===== DOCUMENT SEGMENT =====

Pigments from the company Thermark find use more particularly, an
example being Thermark 120-30F, which comprises metal oxides,
molybdenum trioxide for example. Additionally it is possible to use
mixtures of two or more pigments, or blends of pigments and glass
particles, of the kind available from the company Merck, which can
lead to a sintering process.
[0022] The additive may be used further to the additive titanium
dioxide.
[0023] Moreover, a variety of pigments from the company Merck
(examples being the pearlescent pigments EM 143220 and BR 3-01) are
suitable.
[0024] DE 101 13 112 A1 describes a multilayer laser transfer film
for the permanent inscription of components, comprising at least
one carrier layer, a first adhesive layer being present at least
partly on the bottom face of the carrier layer, and there being at
least two pigment layers on the side of the carrier layer of the
transfer film on which the first adhesive layer is located.
[0025] The pigment layers preferably comprise an at least partly
applied first pigment layer, comprising at least one glass flux
pigment, and an at least partially applied second pigment layer,
comprising at least one laser-sensitive pigment.
[0026] In one advantageous embodiment the first pigment layer
comprises a glass flux pigment and an absorber, and/or the second
pigment layer comprises a glass flux pigment, an absorber, and a
laser-sensitive pigment.
[0027] DE 102 13 111 A1 discloses a multilayer laser transfer film
for the permanent inscription of components, comprising at least
one carrier layer, a first adhesive layer being present at least
partly on the bottom face of the carrier layer, at least two
pigment layers comprising a laser-sensitive pigment being present
at least partly on the side of the carrier layer of the laser
transfer film on which the first adhesive layer is located, and the
concentrations of the laser-sensitive pigment in the pigment layers
being different.

===== MATERIAL PROVIDED =====

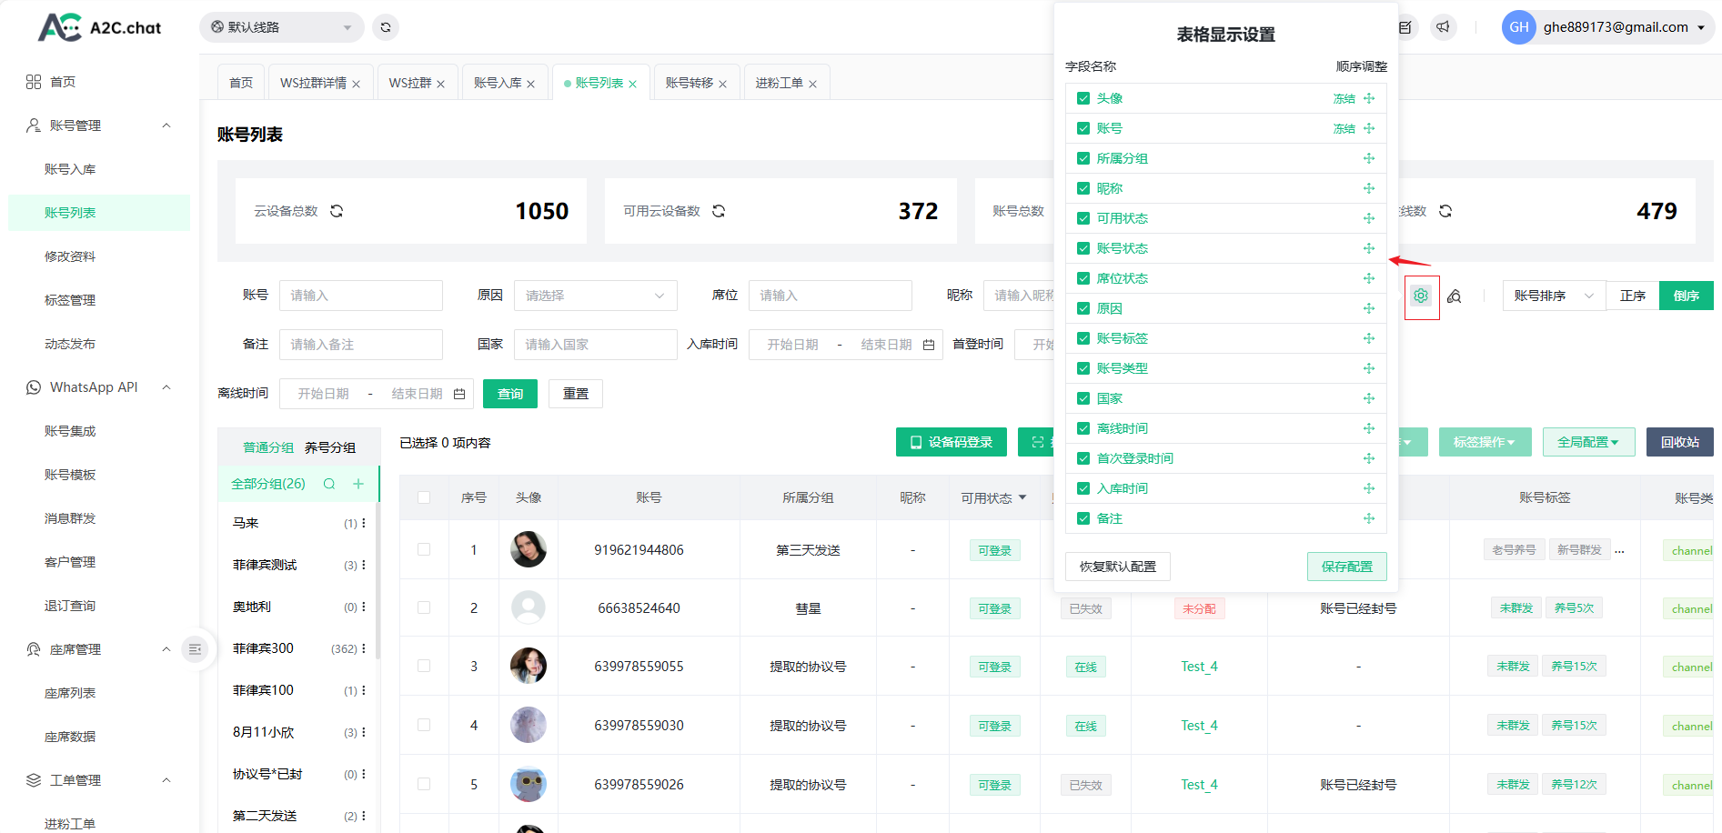
Task: Refresh the 可用云设备数 counter
Action: point(719,211)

=====

TASK DETAILS — Name every pigment product designation that appears in the patent excerpt on laser transfer films.

FULL OUTPUT — Thermark 120-30F, EM 143220, BR 3-01